PASSAGE PROVIDED ▸
<<<<
Well, Greece delayed drachmageddon but now Spain is seen as lost forever.
This is not the first time everybody sees the same tail risk occurring with a high probability. That was also the case for the Iraq wars in 1991 and 2003. We knew timely in advance when the war should start. In 1991 Peter Lynch, then the miracle investor of Magellan, warned that really everybody had priced in the Iraq risks and that he knew one thing for sure: the risk premium at that moment was gigantic. So you had to be brave to profit from these high risk premiums, especially what had become too cheap because of those too high risk premiums. Markets started to rise in the week before the attack and the bear market was over. History repeated itself in 2003. Before the market was sent down for the n th time in the slow motion bear market of 2000-2003. Fixed investments saw a double dip, quite unusual and the valuation were at the long last low again (after the bubble valuations of 2000). Everybody was cautious, kept cash because you never knew, maybe Saddam Hussein had a bacteriological bomb etc. You could not sell to your client you were bullishly positioned, because when it should have gone wrong, you would be reproached seriously: how could you take those risks when you knew the war would start? So you get a low in markets that will last for years.
In 2012 the situation is a bit different, but still comparable. The crisis in Greece is near the end phase, a happy end is not possible as everybody knows. The pain of Spain has become too high. Again we are in a situation where evberybody is positioned for these tail risk disasters. Lots of investors keep cash, they will see what happened after the Greek elections, what disappointment will be invented at the euro summit end of June.
Everybody knows something positive has to be done (as everybody in 1991 and 2003 knew that the US army is stronger than the one of Iraq and that Iraq has no mountains) . That has caused that investors are less negatively positioned now than in 1991, 2003. There are even high valuations for some high dividend equities that seem to be safe. There are extremes at the bond market. They have speculated ridiculously in German and US government bonds. That position is being unwind a bit last week.
>>>>
PROVIDED DATA ▸
<<<<
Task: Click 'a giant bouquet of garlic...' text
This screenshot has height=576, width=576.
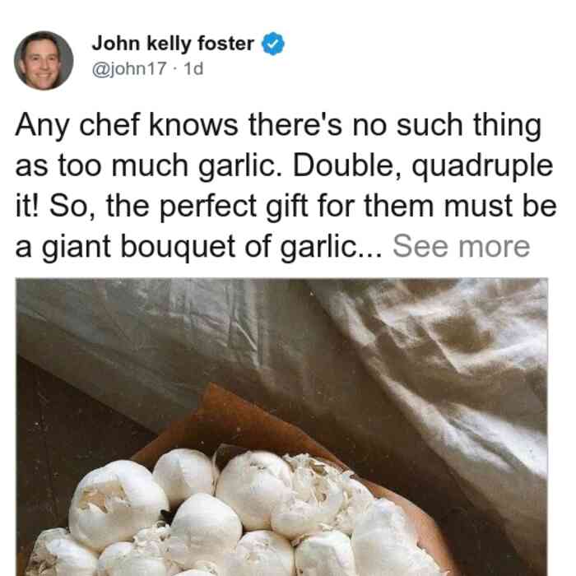Action: tap(198, 247)
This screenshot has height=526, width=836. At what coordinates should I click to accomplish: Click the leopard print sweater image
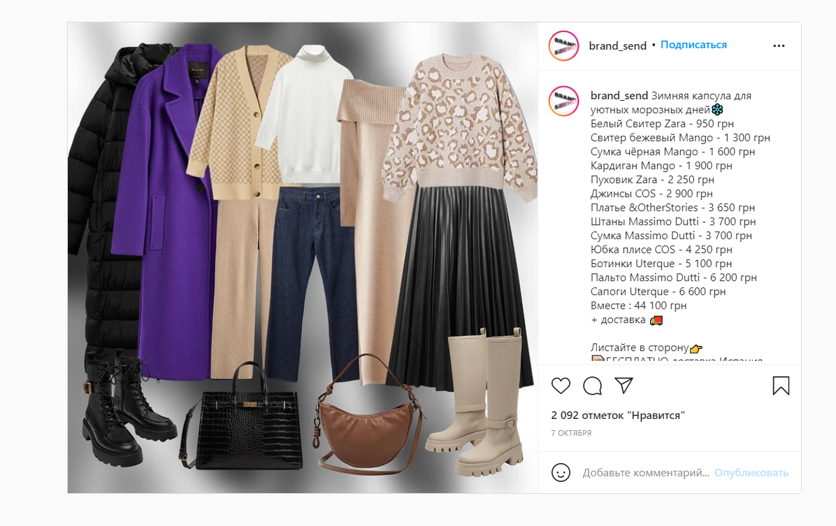pos(459,125)
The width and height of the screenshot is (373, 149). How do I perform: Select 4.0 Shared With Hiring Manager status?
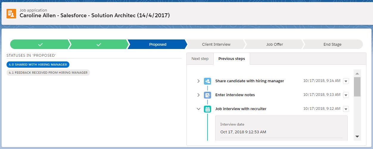(x=38, y=64)
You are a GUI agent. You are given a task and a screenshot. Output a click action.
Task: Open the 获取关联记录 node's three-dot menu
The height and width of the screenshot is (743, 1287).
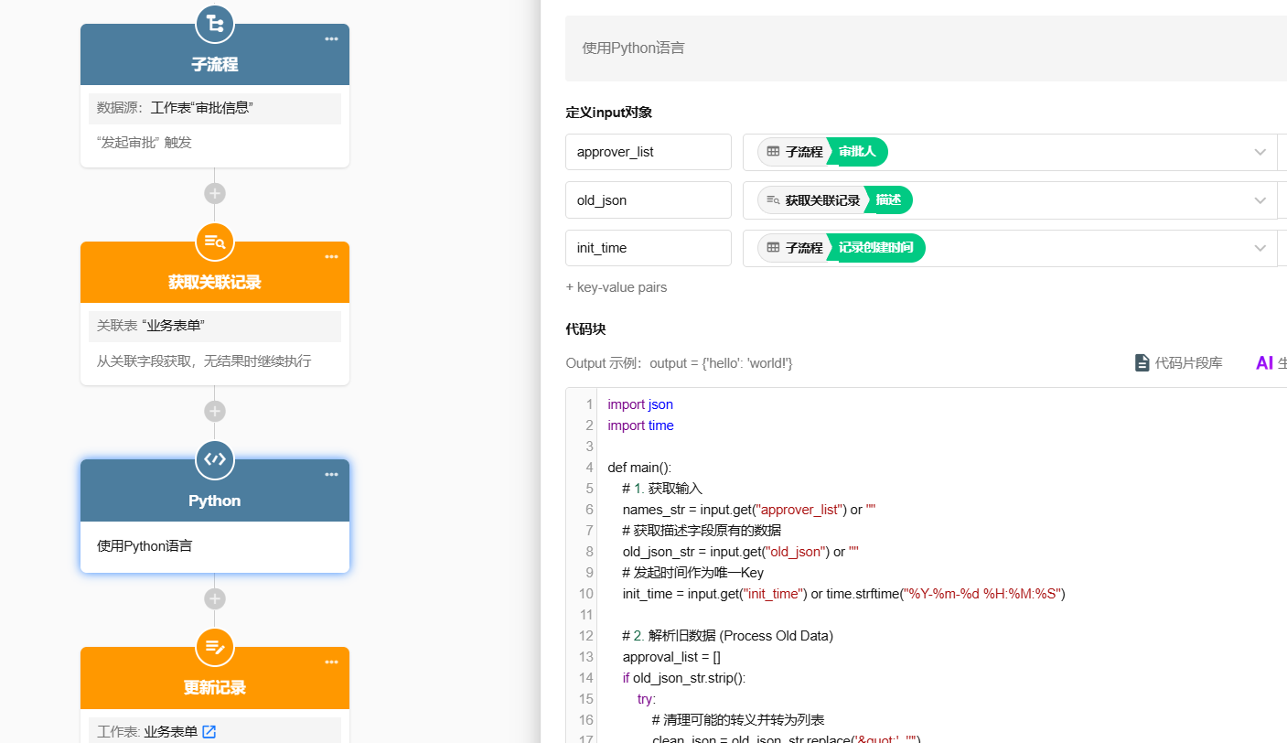point(331,256)
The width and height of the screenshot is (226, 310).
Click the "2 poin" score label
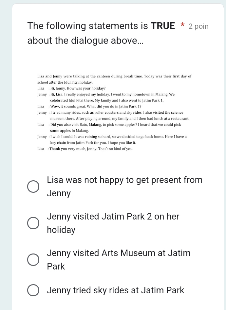[198, 26]
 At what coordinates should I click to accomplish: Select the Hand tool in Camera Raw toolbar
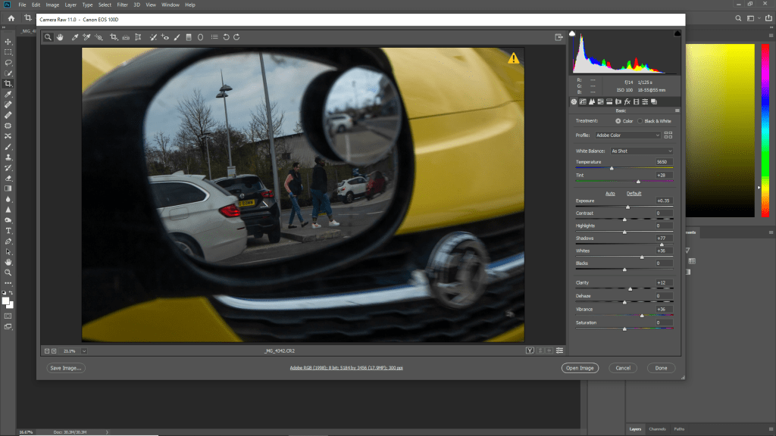coord(59,36)
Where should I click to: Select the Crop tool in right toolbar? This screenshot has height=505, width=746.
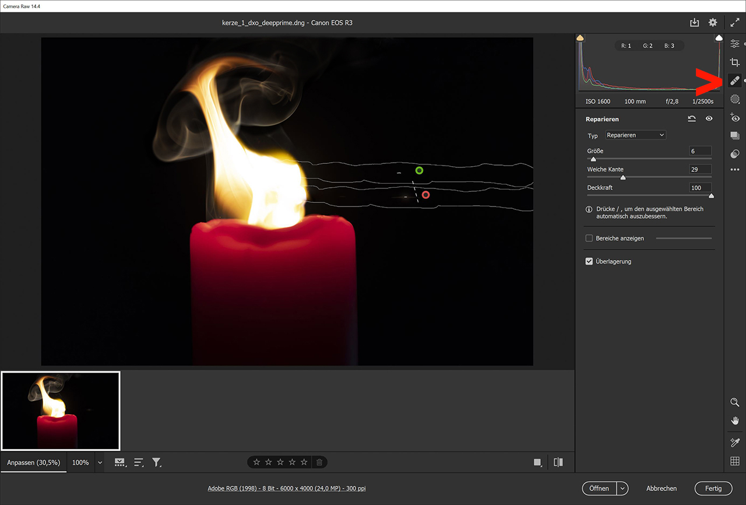click(x=735, y=62)
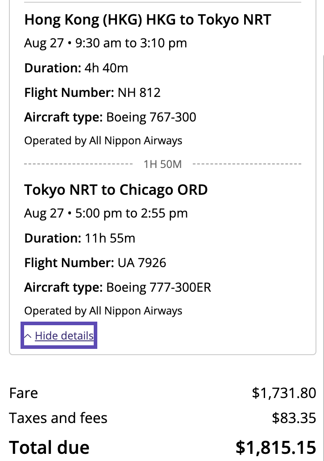Click flight number UA 7926
The height and width of the screenshot is (461, 324).
click(142, 263)
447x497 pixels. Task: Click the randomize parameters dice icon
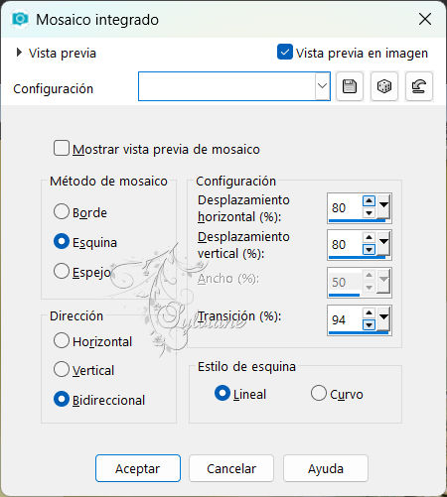coord(384,86)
>>>>
ASSIGNED TASK 1 ▸ In the text on market tail risks, who warned in 1991 that everybody had priced in the Iraq risks?
ASSIGNED TASK 2 ▸ Write out the part of the text on market tail risks starting at "In 2012 the" and ending at "end of June.", word for word.

REPLY 1 ▸ Peter Lynch, then the miracle investor of Magellan.

REPLY 2 ▸
In 2012 the situation is a bit different, but still comparable. The crisis in Greece is near the end phase, a happy end is not possible as everybody knows. The pain of Spain has become too high. Again we are in a situation where evberybody is positioned for these tail risk disasters. Lots of investors keep cash, they will see what happened after the Greek elections, what disappointment will be invented at the euro summit end of June.